Saturday Star

The real housewives of the Third Reich: Wealth, power and petty rivalries

WHO among us hasn’t felt that schadenfreudian thrill of wondering, “How on Earth can she be married to him?” (Apologies, Ms Chao!) At once superior and voyeuristic, the question assumes that the woman is perfectly nice, even charming, while her husband is – by dint of affect, arrogance, offensive opinions or lack of appropriate social inhibition – actively repellent.

The mystery of any marriage becomes more mysterious still when the character flaws of one half of the couple are so disproportionate to the apparent rectitude of the other.

What brought them together? Why does she stay? Is he really a different and more appealing person than the one who is talking with his mouth full at dinner?

Thus, the mere title of James Wyllie’s new book, Nazi Wives: The Women at the Top of Hitler’s Germany, promises a delicious opportunity to answer a few of those more intimate questions about a group of towering figures in the canon of male monstrosity.

They are so well-known that their surnames are all we need to summon the epochal evils of Hitler’s regime: Goebbels, the minister of propaganda; Goering, the Luftwaffe commander and second-most-powerful Nazi; Heydrich, Gestapo chief and “final solution” architect; Himmler, the SS chief and Holocaust implementer; Hess, deputy Führer; and Bormann, Hitler’s private secretary.

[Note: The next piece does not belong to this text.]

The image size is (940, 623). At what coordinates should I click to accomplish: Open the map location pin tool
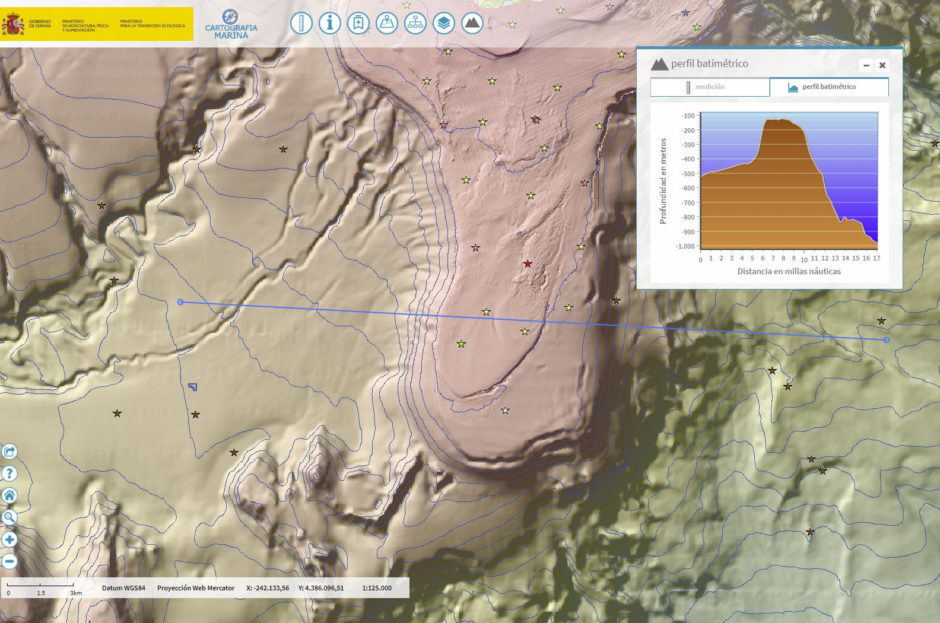pos(386,22)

All of them had their specific remit of horrors, and all of them were committed to Adolf Hitler and the anti-Semitic, racist, xenophobic and totalitarian values of his regime.

In seeing the dynamics of their married lives, do we learn something more about these men – their motivations, their petty jealousies, their messy and repugnant humanity – that could shed light on what they did?

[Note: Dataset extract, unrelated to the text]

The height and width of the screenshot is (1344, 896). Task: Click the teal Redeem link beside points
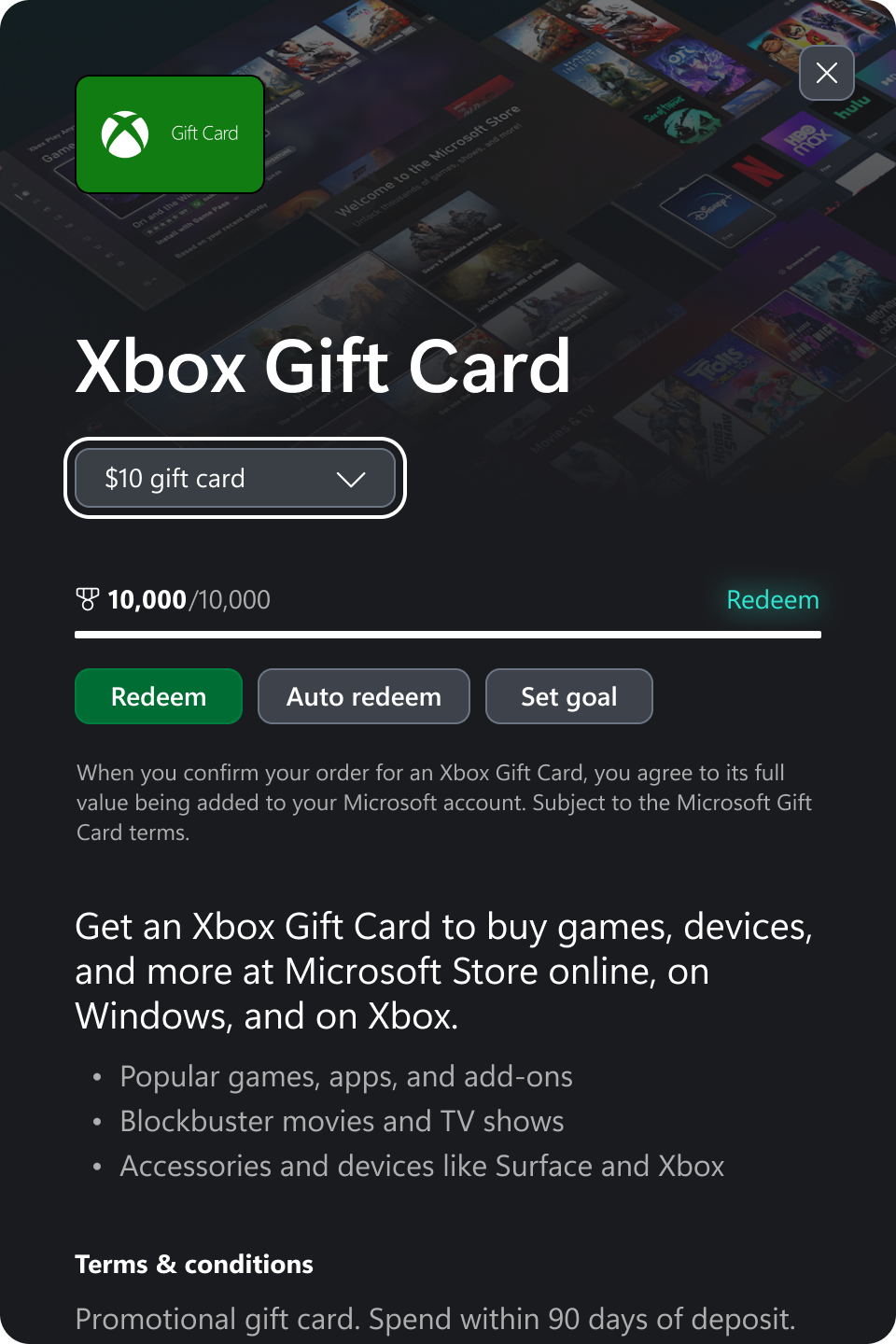pyautogui.click(x=773, y=599)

For years, the role of women in Nazi Germany was eclipsed by the preoccupation with the actions of prominent men. Then, as Wyllie notes, in the 1980s feminist scholarship began to examine this world. In her book Hitler’s Furies: German Women in the Nazi Killing Fields (a 2013 finalist for National Book Award), despite Hitler’s well-known bachelorhood (until his hasty, pre-suicide marriage to Eva Braun), his leadership was required to be married, never divorce and have many children.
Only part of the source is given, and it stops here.